Near Free Derry Corner, the archbishop points to the mural of Annette McGavigan, who was killed aged just 14: “She was a couple of years older than me, and she was shot dead by the army here, picking up a rubber bullet.”

And he remembers being on the schoolbus in June 1974 when it came upon “awful scenes”: a bomb being planted at a supermarket by two IRA members – 17-year-old Gerard Craig and 18-year-old David Russell – exploded prematurely: “They were putting the coats over the remains,” says Martin.

It was almost as if there was a justification, and you knew people in school who were joining

—  Martin on growing sympathies to the armed struggle after Bloody Sunday

The memories keep coming, including “an awful incident” when Manus Deery was shot dead in May 1972 by a British army sniper who claimed the teenager had been carrying a nail bomb.

“He was eating a bag of chips,” he said, noting that it was not until February 2019 that the British ministry of defence accepted that he was not armed and that his shooting breached military rules.

“Awful things like that fuelled the recruitment, fuelled the campaign, or the armed struggle,” says Martin, adding that he – like “other young fellas of age – were sort of sympathetic to the struggle, particularly after Bloody Sunday”.

“It was almost as if there was a justification, and you knew people in school who were joining”, though teachers “kept everything away from us” inside the classroom, leaving the discussions to happen on the playground and outside school.

Growing into his teenage years, however, he became “very much aware” of Bishop Daly and the Catholic Church’s position on the IRA: “Our parents would have brought us up very much close to the church, very active in our parish.”

Archbishop Eamon Martin at the Bloody Sunday memorial on Rossville Street, Derry. Photograph: Trevor McBride
Archbishop Eamon Martin at the Bloody Sunday memorial on Rossville Street, Derry. Photograph: Trevor McBride

For Martin, his knowledge of Northern Ireland’s Protestant community was developed by a love of music and choirs. “You literally harmonised together, you played music with people from all sides. It was fantastic.”

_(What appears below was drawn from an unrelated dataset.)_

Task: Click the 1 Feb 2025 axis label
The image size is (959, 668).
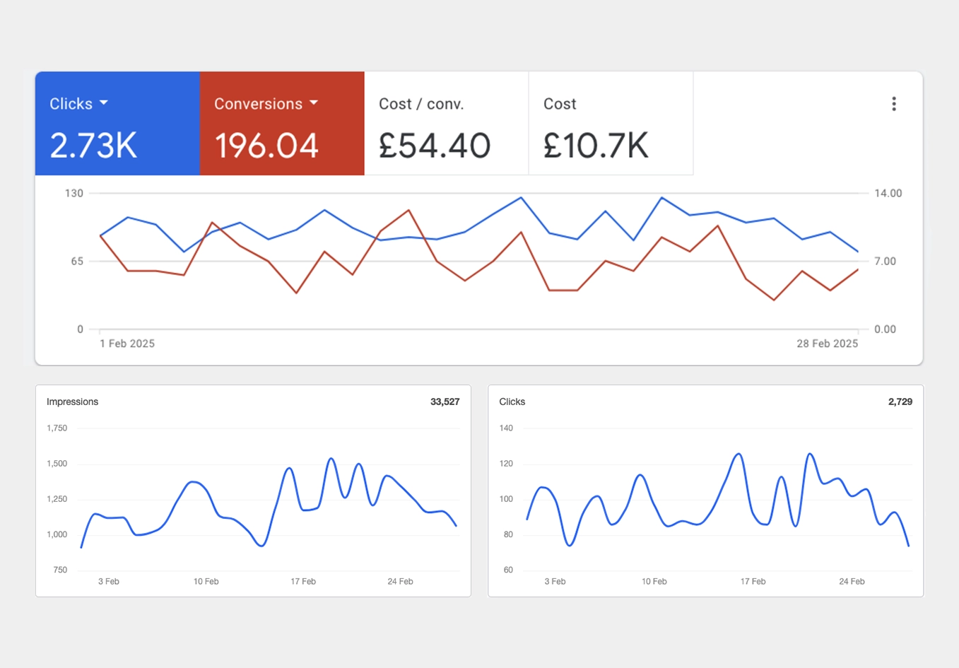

It was how he ended up playing trombone in a brass ensemble on the day of Bill Clinton visited Derry the first time in 1995.

Today, he looks back at the Belfast Agreement after 25 years and feels “a great disappointment” that not everyone has been able to acknowledge it as “a significant moment”.

More must be done on reconciliation, he believes, but the 25 years have been wasted in the efforts to bring truth and justice to many: “A lot of the protagonists have moved on, died, and victims have died.”

Telling a sectarian joke or making a sectarian comment is not frowned upon in the same way as, for example, anti-gay or anti-trans [comments]

Church leaders could bring people together, he says, but a lot of the discussions that are happening are taking place among people of his age, rather than among younger people where it should be happening.

Referring to the row caused by members of the Irish women’s football team chanting “Ooh, ah, up the ‘Ra”, he says “a lot” of political sectarianism is due to young people not understanding their actions.

Young people today are, mostly, extremely careful about making homophobic, racist or anti-trans statements, or making derogatory remarks about disabled people, the archbishop says.

“[But] the problem is they’re going home and the sectarianism is still alive and well, so telling a sectarian joke or making a sectarian comment is not frowned upon in the same way as, for example, anti-gay or anti-trans.”

“I’m not advocating a cancel culture but can you imagine if sectarian comments were cancelled in the same way as some others are. That’s not going to happen because, yet, the will’s not there. Everybody is still tribal.”